I don't see why you argue against the patches - they've been tested, and
they clearly fix a kernel bug that I've explained, and that Intel itself
even has posted explanations about.
> Agreed, doing the safe ordering always is clearly safe, just overkill
> for example while freeing the pages (not the pagtables), infact the 2.4
> patch floating around allows the fastmode with mm_users == 1 while
> freeing the pages.
Yes, you can free the pages themselves if mm_users is 1 with the fastmode.
That's one of the reasons I'm going to make the 2.5.x tree use the
pmd_quicklist, so that the page table tree itself can more cleanly be
handled differently than the pages.
> Probably it's not a significant optimization, but
> maybe mostly for documentation reasons we could resurrect the mm_users
> == 1 fastmode while freeing pages (while freeing pagetables the fastmode
> must go away completly anyways, that was the bug).
The other thing I was considering was to actually make fastmode go away,
it doesn't really seem to buy anything. If anything it might be possible
that the "slow" case is faster than the fast case for some loads, simply
because it has nicer icache "batching" behaviour.

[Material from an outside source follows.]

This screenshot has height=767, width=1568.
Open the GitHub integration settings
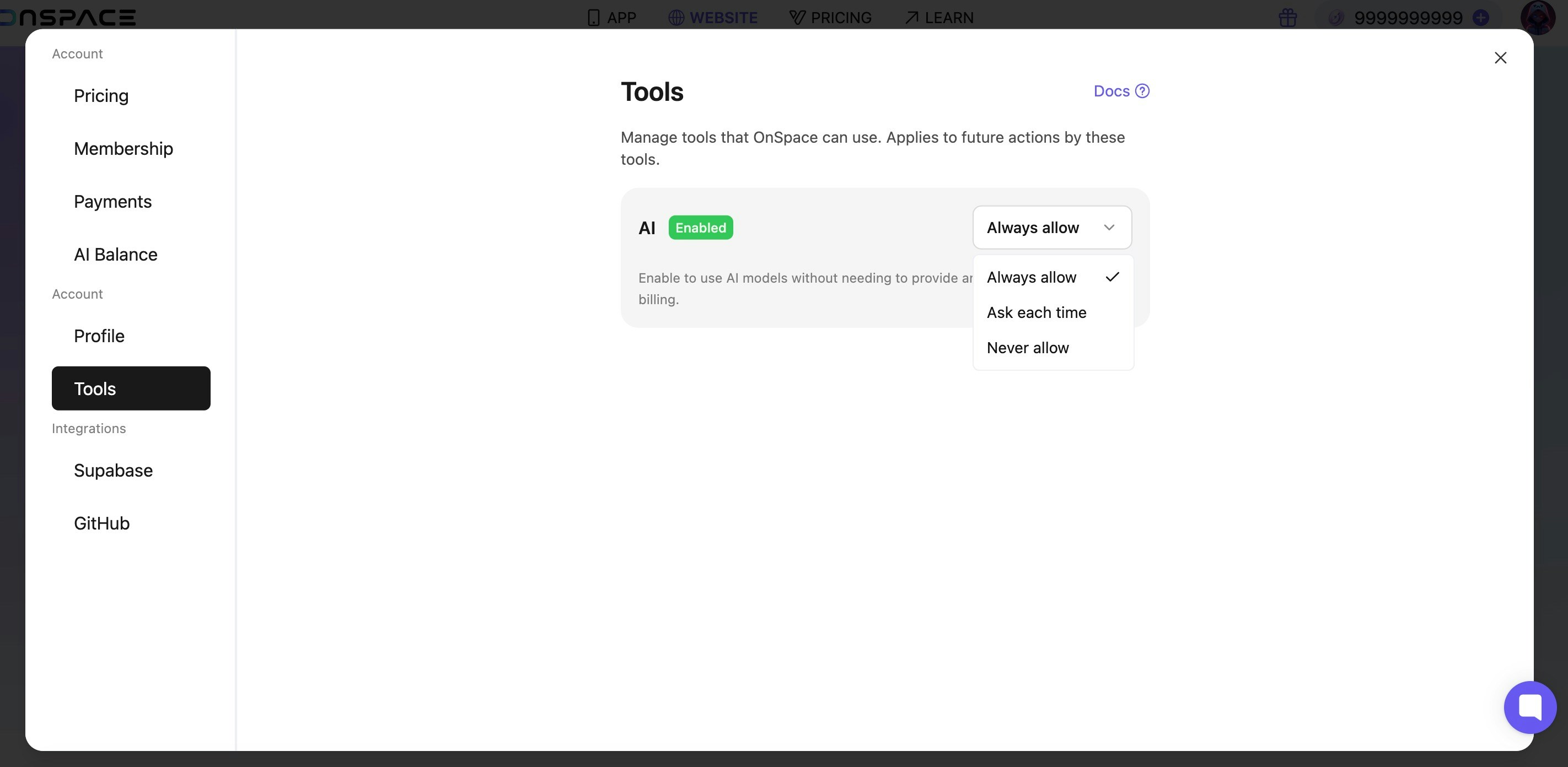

> > But yes, Intel tells me that the only thing that is guaranteed to
> > serialize a TLB lookup is a TLB invalidate. NOTHING else.
>
> If the only thing that serialize the speculative tlb fill is the tlb
> invalidate, then the irq won't serialize it.
Right.
HOWEVER, there's obviously another issue - the TLB lookup will complete at
some point on its own, and the interrupt may well be slow enough that it
effectively serializes the TLB lookup just by virtue of taking many
cycles.
In fact I don't think Intel was ever able to reproduce the lazy-TLB
problem, their engineers only speculated that in theory it could be an
issue.
I personally think it's very unlikely that the "load_cr3()" makes any real
difference, but we also have another issue: because we clear the
"vm_cpu_bitmap" thing for that CPU, we'll only ever get _one_ cross-call
for such a lazy TLB. It is quite possible to have one unmap() cause
_multiple_ invalidates because it has a lot of page tables to go over, and
so the second page table clearing might not trigger an interrupt at all.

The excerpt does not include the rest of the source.